MATERIAL TO PROCESS |
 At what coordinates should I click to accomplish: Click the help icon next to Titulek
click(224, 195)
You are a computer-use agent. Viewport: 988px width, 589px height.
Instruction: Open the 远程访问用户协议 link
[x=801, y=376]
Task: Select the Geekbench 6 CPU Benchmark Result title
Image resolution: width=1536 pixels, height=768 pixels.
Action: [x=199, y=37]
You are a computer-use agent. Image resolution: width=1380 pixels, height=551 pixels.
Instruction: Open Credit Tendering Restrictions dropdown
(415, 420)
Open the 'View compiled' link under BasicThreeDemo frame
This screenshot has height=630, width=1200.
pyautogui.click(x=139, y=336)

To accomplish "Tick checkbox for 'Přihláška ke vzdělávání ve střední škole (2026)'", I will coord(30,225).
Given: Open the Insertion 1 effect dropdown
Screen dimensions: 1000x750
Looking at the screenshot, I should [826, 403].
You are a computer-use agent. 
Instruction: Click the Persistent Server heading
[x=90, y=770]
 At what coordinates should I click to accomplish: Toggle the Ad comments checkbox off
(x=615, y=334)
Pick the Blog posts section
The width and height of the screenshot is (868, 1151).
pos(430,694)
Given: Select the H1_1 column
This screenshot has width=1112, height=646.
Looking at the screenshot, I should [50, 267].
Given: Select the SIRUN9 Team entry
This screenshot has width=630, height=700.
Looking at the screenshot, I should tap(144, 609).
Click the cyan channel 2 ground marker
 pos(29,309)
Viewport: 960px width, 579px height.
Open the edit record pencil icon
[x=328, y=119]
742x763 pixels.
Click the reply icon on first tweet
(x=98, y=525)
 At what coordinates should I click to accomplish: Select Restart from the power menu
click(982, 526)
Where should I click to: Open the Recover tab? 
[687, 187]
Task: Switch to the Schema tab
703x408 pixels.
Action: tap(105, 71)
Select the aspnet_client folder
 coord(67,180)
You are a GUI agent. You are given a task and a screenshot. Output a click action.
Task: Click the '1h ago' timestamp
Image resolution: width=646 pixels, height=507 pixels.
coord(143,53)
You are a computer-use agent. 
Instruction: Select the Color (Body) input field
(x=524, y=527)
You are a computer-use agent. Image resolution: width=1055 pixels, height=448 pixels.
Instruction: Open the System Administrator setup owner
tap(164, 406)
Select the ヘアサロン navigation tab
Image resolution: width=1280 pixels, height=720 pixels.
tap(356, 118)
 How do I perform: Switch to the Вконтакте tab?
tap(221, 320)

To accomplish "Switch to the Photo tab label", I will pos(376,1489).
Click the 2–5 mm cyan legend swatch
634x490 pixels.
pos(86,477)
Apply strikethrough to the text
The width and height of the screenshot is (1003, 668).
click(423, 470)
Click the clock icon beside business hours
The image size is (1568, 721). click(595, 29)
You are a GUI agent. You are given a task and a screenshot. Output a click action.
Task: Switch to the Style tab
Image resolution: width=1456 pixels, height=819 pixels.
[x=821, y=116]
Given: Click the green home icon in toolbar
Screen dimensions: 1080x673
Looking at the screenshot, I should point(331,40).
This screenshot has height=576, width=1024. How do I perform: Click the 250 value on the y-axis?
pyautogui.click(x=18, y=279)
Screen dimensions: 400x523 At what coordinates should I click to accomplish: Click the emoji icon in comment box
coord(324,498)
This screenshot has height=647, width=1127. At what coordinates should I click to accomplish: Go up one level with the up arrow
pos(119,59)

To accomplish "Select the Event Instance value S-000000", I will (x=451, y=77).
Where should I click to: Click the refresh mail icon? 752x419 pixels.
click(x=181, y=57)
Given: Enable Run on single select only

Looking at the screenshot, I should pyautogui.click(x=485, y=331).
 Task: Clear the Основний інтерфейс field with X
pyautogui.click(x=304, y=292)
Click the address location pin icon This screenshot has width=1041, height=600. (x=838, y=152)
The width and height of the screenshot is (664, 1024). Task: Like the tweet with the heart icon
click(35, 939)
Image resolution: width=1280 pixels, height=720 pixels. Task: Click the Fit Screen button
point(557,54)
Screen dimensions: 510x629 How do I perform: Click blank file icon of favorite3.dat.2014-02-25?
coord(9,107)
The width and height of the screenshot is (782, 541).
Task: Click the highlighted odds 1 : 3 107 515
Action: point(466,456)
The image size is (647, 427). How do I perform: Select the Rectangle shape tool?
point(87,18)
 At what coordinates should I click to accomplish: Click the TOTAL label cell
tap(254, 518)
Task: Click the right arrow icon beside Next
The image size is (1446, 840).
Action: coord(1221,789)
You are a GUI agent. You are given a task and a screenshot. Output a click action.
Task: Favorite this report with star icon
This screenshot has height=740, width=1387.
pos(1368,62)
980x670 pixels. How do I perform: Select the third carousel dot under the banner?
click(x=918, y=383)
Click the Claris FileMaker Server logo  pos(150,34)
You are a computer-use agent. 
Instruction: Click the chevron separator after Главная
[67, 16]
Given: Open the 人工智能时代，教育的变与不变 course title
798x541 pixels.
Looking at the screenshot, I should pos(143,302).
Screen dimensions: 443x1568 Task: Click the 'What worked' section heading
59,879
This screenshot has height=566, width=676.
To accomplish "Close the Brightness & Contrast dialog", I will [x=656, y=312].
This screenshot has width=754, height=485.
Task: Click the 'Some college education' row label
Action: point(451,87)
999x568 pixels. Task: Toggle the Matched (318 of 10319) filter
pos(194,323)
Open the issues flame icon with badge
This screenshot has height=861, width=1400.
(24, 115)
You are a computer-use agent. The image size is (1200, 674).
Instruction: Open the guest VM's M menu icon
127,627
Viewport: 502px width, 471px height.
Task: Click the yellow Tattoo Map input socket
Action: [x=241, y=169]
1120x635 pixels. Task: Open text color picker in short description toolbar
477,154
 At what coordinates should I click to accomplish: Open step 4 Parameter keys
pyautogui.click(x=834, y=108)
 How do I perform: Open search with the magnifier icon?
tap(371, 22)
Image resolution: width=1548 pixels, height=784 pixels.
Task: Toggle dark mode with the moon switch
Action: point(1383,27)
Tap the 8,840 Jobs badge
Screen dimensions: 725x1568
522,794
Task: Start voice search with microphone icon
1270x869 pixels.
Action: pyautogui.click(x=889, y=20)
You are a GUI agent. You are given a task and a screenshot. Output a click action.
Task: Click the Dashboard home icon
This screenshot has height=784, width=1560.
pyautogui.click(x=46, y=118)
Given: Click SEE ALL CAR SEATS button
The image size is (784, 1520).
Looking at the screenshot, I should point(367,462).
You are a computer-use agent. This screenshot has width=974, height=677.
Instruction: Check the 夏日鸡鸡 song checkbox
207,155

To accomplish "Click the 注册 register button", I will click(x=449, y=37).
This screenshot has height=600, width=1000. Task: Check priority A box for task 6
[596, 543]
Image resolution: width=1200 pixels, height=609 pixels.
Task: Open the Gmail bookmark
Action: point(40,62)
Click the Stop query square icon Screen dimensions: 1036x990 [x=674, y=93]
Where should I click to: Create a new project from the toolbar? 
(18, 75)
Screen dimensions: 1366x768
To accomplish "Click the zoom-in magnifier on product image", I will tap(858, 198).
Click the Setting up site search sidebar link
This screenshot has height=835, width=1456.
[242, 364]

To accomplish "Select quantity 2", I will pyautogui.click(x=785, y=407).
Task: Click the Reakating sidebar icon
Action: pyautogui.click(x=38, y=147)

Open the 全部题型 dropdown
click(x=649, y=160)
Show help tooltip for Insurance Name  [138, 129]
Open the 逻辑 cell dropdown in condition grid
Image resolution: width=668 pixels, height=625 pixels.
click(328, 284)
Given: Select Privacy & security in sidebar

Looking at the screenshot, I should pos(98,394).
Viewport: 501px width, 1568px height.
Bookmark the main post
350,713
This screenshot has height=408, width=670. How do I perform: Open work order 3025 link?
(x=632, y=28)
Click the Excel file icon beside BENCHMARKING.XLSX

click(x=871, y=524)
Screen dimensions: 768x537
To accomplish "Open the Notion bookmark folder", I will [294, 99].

BRIEF | Reproduce the entries exactly, but only from their first line to the line holding "Task: Select the", with that last line kept.

TASK OUTPUT |
 At what coordinates should I click to accomplish: Click the help icon next to Titulek
click(224, 195)
You are a computer-use agent. Viewport: 988px width, 589px height.
Instruction: Open the 远程访问用户协议 link
[x=801, y=376]
Task: Select the Geekbench 6 CPU Benchmark Result title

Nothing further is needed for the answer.